Tag Archives: haldor e. boen

Tents II

13 Apr

A Nightly Encampment, 2012. Pen-and-ink on Bristol paper, 9 x 12 in. Based on photograph.

“…He seems to be profoundly impressed with the sufferings of mankind and with a belief that there is a deep-laid plan of monopolists to crush the poor to the earth.” — a reporter on Jacob Sechler Coxey, as conveyed in the Pittsburgh Chronicle Telegraph of March 22, 1894

It appears pleasant enough: men sprawled across a grassy area as if at a picnic.  The arduous journey, though, that the many different groups traversed in order to converge on the Washington capitol  in 1894 was anything but a picnic.  Kelly’s Army, the largest of the “unemployed armies,” began their march from San Francisco, organized by Colonel William Baker and led by Charles T. Kelly, a thirty-two-year-old compositor in one of the city’s printing businesses.  Arriving in Council Bluffs, Iowa from Omaha, Nebraska on April 15, the men slept on damp ground.  Upon relocation to Chautauqua grounds three to four miles east of the city, the army slept in the mud and spent the next day standing in cold rain with flurries of snow.  That an otherwise unused amphitheater at Chautauqua Hill housed a militia company instead of Kelly’s men was no mistake: the militia officer in charge kept them out.  Eventually an indignant citizenry demanded the removal of the militia.  Kelly’s army had drawn an estimated 30,000 of the curious to Council Bluffs; the same curiosity followed the various unemployed armies wherever they passed.  Although their demands were lodged with the governor, the people held the railroads responsible for the calling out of the militia and the mistreatment of these men.  Not dissimilar to today’s social discontent over a government run by corporations, this was an intriguing tale of populist agitation to reform government, captured sympathetically in Donald L. McMurry’s 1929 book, Coxey’s Army: A Study of the Industrial Army Movement of 1894 (Little, Brown, and Company; see page 24 for the above quotation and pages 164-6 for the above account; unless otherwise noted, quotations that follow are from same, indicated by page number).
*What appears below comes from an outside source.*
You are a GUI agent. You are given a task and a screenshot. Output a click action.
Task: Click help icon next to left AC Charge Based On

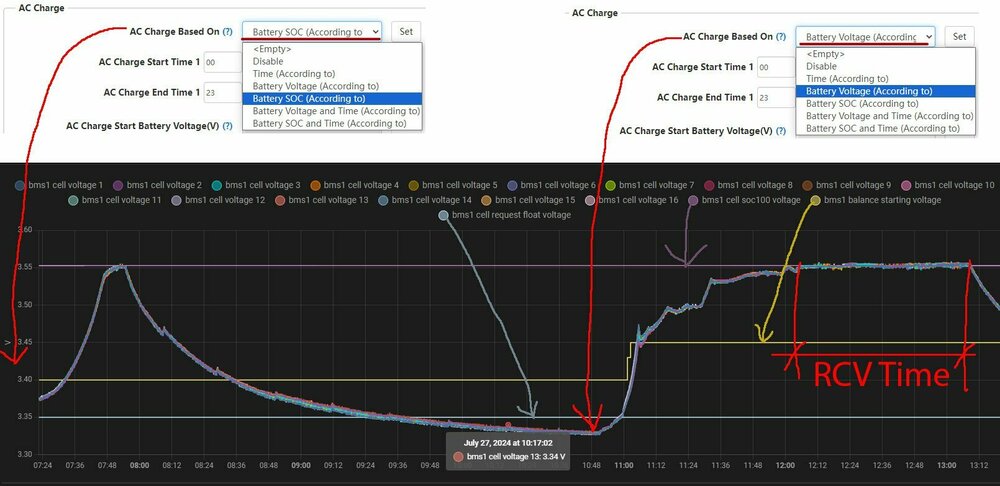click(228, 31)

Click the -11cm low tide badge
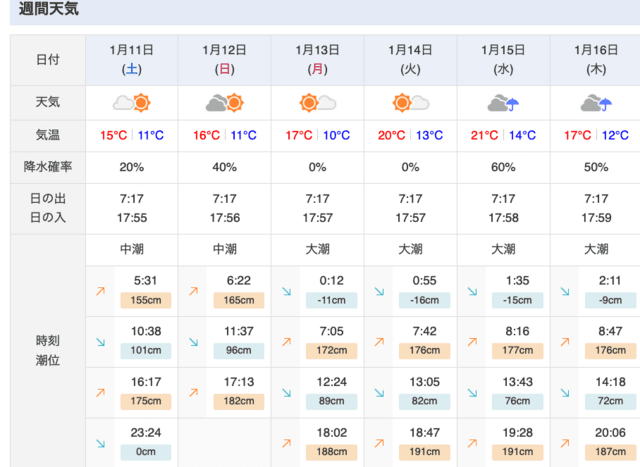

A financial panic in 1893 preceded the movement of these armies, for which the monopolists or “plutocrats” were blamed,  an upheaval in markets resulting in runs on the banks, business closures, and massive unemployment.  This was not the first time the nation’s workers suffered from widespread unemployment.  Franklin Folsom points out, in his book Impatient Armies of the Poor: The Story of Collective Action of the Unemployed, 1808-1942 (University Press of Colorado, 1991), that the first in a recurring cycle of “full-scale, national, modern depression[s]” occurred in 1819 (page 18).  Perhaps two million or more were unemployed in 1894 (see McMurry, page 9, for various estimates).  At the Populist Party’s first national convention in Omaha in July, 1892, a platform was adopted, reading, in part: “We meet…in the midst of a nation brought to the verge of moral, political, and material ruin.  Corruption dominates the ballot-box, the legislatures, the Congress, and touches even the ermine of the bench.  The people are demoralized…The newspapers are largely subsidized or muzzled; public opinion silenced; business prostrated; our homes covered with mortgages; labor impoverished; and the land concentrated in the hands of capitalists…The fruits of the toil of millions are boldly stolen to build up colossal fortunes for the few, unprecedented in the history of mankind; and the possessors of these, in turn, despise the republic and endanger liberty.  From the same prolific womb of governmental injustice are bred the two great classes of tramps and millionaires” (7).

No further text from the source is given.